Craig Woolsey, an Aerospace and Ocean Engineering professor at Virginia Tech, who is involved with its unmanned aerial vehicle program, says the university often flies a "small, 55 pound" drone to monitor wind turbulence, the spread of plant disease, and measure air pollution on the university's 2,000 acre farm. He says he's unaware of the proposed law.
"As an engineer, I hope for expanded civilian [drone] use, but I hope it's done in a way that protects privacy.
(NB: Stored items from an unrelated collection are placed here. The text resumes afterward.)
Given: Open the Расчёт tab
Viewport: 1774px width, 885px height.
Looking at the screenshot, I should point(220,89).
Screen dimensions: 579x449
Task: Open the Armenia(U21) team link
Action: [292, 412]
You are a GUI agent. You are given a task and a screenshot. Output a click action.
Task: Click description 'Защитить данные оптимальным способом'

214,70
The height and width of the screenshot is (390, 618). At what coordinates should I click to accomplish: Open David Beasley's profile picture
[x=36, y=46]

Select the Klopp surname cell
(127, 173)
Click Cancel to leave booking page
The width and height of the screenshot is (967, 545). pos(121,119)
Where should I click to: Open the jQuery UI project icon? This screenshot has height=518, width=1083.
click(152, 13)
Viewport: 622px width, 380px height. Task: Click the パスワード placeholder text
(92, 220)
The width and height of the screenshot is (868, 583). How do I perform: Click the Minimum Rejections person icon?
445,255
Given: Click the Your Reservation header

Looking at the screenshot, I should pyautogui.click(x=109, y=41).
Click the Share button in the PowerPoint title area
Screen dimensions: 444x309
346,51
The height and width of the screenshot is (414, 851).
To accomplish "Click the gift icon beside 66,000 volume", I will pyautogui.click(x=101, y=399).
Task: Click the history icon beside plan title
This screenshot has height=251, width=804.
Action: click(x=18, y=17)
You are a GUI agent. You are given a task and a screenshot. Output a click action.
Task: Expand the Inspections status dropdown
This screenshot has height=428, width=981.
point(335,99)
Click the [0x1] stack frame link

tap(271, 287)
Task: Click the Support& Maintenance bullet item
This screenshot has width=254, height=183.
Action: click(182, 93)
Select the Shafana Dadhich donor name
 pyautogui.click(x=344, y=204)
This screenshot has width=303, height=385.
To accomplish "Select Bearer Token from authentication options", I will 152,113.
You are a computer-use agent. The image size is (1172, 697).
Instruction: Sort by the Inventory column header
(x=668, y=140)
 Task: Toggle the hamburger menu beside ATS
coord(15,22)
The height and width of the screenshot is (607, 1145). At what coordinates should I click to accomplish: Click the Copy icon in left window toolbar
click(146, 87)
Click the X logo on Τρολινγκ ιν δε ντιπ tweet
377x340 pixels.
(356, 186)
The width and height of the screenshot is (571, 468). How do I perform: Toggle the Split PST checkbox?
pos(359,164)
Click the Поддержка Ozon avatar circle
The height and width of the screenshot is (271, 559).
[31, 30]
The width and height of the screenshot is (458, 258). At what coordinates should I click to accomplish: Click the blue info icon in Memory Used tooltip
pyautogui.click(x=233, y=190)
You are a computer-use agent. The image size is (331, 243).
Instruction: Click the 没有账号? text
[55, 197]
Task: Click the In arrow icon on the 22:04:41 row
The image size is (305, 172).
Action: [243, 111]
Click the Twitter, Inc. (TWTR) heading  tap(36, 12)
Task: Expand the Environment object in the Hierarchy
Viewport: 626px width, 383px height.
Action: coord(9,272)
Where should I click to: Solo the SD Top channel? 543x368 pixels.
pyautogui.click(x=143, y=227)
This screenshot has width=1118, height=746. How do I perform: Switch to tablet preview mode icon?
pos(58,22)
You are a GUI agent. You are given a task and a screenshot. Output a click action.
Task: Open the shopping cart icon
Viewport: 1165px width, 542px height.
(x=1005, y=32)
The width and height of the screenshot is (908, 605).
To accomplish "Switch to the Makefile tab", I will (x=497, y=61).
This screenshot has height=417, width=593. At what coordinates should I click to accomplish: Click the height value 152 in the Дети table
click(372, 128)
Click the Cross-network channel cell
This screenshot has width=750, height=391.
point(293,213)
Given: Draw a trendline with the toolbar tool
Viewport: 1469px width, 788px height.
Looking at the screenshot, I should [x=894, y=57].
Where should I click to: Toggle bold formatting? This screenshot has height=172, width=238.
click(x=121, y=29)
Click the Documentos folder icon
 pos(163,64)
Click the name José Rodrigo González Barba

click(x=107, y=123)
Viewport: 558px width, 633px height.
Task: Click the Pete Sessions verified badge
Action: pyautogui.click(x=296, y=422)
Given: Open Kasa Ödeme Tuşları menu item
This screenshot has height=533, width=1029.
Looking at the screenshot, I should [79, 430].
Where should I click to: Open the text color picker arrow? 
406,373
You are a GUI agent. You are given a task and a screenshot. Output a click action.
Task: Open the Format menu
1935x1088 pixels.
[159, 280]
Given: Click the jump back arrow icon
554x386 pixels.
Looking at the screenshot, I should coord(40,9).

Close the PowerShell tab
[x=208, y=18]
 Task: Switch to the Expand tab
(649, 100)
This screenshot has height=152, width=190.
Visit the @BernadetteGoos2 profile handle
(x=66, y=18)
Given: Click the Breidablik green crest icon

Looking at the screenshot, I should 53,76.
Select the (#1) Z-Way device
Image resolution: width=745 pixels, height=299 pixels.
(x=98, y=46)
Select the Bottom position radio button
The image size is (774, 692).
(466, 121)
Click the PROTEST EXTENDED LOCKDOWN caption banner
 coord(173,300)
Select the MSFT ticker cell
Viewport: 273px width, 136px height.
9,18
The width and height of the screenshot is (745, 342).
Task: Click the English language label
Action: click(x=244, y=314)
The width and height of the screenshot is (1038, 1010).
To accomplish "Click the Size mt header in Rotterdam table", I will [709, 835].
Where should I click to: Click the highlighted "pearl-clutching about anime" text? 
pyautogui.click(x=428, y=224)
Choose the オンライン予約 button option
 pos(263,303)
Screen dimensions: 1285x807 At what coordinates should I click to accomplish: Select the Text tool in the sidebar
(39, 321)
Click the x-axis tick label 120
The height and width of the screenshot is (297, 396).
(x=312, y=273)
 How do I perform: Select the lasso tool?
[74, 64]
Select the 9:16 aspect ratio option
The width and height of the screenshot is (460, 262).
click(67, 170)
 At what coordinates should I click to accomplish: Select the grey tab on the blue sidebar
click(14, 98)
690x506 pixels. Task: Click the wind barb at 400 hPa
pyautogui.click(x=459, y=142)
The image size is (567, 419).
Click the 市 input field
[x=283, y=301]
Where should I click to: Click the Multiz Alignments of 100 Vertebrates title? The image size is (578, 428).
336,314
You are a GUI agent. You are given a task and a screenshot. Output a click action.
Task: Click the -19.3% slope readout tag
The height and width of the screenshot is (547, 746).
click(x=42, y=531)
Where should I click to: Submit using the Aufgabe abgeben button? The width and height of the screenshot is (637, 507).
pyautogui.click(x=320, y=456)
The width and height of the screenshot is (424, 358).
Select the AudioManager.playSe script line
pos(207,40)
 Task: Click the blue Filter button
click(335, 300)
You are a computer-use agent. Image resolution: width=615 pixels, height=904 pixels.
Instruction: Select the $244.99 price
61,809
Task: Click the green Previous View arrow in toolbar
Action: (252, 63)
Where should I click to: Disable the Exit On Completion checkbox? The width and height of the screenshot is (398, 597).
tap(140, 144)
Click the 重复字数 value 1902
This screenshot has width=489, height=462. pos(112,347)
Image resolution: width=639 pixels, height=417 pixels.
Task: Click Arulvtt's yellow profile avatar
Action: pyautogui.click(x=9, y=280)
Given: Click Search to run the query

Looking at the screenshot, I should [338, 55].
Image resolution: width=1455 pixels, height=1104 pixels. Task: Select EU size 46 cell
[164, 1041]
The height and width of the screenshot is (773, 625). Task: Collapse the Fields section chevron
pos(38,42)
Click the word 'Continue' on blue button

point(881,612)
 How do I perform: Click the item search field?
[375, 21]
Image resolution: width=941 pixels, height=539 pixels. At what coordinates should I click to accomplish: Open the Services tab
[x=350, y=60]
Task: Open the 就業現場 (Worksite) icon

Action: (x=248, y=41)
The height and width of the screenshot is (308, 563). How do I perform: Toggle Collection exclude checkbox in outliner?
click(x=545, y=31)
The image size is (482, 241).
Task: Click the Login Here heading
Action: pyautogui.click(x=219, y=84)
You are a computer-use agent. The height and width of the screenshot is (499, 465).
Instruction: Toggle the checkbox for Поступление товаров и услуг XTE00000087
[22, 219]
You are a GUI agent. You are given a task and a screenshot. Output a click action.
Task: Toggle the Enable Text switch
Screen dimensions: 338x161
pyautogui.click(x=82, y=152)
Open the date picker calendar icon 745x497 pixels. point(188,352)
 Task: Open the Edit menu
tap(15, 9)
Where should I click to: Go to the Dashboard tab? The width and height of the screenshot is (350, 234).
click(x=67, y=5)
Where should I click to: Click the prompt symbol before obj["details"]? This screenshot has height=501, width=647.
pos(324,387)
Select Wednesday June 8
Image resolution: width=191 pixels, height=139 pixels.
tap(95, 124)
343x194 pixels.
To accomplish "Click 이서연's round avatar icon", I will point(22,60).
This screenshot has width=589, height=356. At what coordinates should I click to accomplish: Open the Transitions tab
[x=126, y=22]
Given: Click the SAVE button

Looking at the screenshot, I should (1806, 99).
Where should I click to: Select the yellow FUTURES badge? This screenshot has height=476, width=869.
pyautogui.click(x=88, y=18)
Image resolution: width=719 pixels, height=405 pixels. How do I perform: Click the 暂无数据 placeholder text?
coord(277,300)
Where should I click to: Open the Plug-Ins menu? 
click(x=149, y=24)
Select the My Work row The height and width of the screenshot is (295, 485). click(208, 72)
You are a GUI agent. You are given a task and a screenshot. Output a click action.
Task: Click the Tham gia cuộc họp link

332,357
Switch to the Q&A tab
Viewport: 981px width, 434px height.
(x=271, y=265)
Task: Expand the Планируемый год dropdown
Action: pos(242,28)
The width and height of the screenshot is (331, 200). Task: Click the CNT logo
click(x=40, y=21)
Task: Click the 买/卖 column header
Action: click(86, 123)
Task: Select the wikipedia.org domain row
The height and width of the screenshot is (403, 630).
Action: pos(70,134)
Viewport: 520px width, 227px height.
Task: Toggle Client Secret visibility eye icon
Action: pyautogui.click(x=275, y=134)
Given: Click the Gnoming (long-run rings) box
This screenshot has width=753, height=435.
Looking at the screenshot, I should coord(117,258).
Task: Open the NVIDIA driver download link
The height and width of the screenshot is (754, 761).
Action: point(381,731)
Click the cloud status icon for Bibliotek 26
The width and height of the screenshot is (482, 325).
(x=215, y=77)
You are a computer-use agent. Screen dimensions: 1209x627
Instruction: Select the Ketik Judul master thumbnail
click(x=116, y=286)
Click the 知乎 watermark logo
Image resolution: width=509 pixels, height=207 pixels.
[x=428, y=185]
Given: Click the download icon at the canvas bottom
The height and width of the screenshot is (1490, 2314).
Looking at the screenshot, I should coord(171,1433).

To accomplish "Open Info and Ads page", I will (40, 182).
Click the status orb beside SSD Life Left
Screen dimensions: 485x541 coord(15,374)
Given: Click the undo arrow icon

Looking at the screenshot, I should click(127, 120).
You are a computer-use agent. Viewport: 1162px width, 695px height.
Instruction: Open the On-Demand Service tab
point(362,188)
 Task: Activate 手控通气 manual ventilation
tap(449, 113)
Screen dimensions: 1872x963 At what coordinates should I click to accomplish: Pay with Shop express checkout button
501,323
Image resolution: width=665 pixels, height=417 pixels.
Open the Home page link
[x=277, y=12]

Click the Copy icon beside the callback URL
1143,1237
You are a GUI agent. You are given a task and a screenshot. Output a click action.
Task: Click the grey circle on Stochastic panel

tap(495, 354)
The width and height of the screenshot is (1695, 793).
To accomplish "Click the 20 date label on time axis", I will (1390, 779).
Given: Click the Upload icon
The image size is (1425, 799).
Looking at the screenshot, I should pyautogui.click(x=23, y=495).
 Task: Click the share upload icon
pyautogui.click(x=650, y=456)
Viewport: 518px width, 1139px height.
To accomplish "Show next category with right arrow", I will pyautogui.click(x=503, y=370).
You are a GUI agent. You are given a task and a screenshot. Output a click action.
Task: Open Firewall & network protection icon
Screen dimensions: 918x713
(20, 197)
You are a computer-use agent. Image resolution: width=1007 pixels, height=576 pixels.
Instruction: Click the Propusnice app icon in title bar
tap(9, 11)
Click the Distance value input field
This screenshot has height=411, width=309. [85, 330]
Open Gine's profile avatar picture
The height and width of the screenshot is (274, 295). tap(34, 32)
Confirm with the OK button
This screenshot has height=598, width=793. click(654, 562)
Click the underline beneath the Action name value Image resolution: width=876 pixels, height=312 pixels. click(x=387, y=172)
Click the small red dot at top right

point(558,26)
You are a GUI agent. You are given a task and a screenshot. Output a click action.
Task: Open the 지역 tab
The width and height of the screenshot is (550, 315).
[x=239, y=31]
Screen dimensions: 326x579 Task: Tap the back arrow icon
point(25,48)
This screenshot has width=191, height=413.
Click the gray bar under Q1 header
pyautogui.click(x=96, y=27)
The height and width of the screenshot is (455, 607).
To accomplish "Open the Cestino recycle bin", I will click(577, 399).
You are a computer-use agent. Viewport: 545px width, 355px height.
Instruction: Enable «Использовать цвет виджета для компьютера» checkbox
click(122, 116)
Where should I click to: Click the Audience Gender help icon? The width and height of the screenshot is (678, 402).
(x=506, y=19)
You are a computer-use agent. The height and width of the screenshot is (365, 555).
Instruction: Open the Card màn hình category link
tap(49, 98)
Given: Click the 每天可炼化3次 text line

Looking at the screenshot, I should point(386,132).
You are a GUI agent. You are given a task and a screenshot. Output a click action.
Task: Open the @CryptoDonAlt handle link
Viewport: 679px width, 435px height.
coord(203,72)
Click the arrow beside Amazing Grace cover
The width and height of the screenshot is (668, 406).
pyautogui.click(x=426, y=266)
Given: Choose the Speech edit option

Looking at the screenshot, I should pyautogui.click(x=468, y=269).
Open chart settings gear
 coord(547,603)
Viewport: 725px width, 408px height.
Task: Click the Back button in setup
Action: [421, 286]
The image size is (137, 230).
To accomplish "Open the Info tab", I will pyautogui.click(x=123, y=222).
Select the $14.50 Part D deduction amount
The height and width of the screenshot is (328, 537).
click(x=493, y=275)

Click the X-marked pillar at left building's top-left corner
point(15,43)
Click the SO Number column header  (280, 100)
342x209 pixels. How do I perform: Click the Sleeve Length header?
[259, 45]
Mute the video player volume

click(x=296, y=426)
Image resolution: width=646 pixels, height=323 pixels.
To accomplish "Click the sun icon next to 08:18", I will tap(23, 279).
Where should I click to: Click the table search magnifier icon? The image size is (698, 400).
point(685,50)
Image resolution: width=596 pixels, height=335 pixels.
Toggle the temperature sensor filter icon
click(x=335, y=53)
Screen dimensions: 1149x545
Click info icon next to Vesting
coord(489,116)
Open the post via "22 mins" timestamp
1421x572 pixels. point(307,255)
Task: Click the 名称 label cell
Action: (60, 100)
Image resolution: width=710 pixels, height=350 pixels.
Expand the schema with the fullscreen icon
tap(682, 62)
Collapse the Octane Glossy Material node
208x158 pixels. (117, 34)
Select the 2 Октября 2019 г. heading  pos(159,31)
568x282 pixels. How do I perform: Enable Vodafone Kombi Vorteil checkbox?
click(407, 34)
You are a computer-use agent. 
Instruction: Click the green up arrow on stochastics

As far as I'm concerned, I don't know how the [ACLU] law would affect our work," he says.
But both Gilbert and Gastanaga say law enforcement agencies aren't the only ones who will have to follow their drone law, and groups such as Virginia Tech might have to jump through hoops in order to keep flying.
Gilbert says the law would need to be "as broad and expansive as possible" and "anticipatory" to prevent unexpected uses of drones, while Gastanaga says that even university researchers' drone use might become limited under the law.
"We're also concerned about the use of drones in administrative enforcement efforts, for example environmental regulation uses," she says. "It doesn't matter if it's Virginia Tech or town of Blacksburg or the state of Virginia. No matter what agency is engaged in using these, they should be used pursuant to clearly stated policies."
But Gilbert admitted the law wouldn't be able to completely eliminate drones in Virginia.
"Realistically, it's going to be impossible to put any new technology back in the box," Gilbert says. "There are many of us who would rather stick our heads in the sand and wish this technology won't be readily available, but it's going to be there and it's not going to go away."